## EXERCISE OBJECTIVE
From the line that contains "Image resolution: width=277" to the end of the records below, copy every line exactly. Both the first and last of these lines count.

## DATA PROVIDED
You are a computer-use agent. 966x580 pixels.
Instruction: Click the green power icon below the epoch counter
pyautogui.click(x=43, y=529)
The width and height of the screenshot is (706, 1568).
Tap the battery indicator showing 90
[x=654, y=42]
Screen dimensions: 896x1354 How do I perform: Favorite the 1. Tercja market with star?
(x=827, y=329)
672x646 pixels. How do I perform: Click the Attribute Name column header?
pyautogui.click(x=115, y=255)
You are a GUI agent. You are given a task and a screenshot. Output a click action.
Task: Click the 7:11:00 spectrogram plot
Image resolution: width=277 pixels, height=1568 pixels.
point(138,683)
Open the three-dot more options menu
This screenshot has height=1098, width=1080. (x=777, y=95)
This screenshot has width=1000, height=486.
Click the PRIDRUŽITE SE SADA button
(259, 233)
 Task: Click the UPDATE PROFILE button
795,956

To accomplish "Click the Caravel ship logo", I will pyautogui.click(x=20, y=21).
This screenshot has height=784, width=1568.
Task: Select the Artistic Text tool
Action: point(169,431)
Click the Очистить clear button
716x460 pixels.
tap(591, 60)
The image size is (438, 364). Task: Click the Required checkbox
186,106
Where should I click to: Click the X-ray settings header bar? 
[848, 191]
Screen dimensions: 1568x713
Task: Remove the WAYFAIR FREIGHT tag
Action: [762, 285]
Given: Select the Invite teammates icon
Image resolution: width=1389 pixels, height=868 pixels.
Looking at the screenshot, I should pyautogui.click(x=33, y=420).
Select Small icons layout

## SOLUTION
Image resolution: width=277 pixels, height=1568 pixels.
point(138,683)
Open the three-dot more options menu
This screenshot has height=1098, width=1080. (x=777, y=95)
This screenshot has width=1000, height=486.
Click the PRIDRUŽITE SE SADA button
(259, 233)
 Task: Click the UPDATE PROFILE button
795,956

To accomplish "Click the Caravel ship logo", I will pyautogui.click(x=20, y=21).
This screenshot has height=784, width=1568.
Task: Select the Artistic Text tool
Action: point(169,431)
Click the Очистить clear button
716x460 pixels.
tap(591, 60)
The image size is (438, 364). Task: Click the Required checkbox
186,106
Where should I click to: Click the X-ray settings header bar? 
[848, 191]
Screen dimensions: 1568x713
Task: Remove the WAYFAIR FREIGHT tag
Action: [762, 285]
Given: Select the Invite teammates icon
Image resolution: width=1389 pixels, height=868 pixels.
Looking at the screenshot, I should pyautogui.click(x=33, y=420).
Select Small icons layout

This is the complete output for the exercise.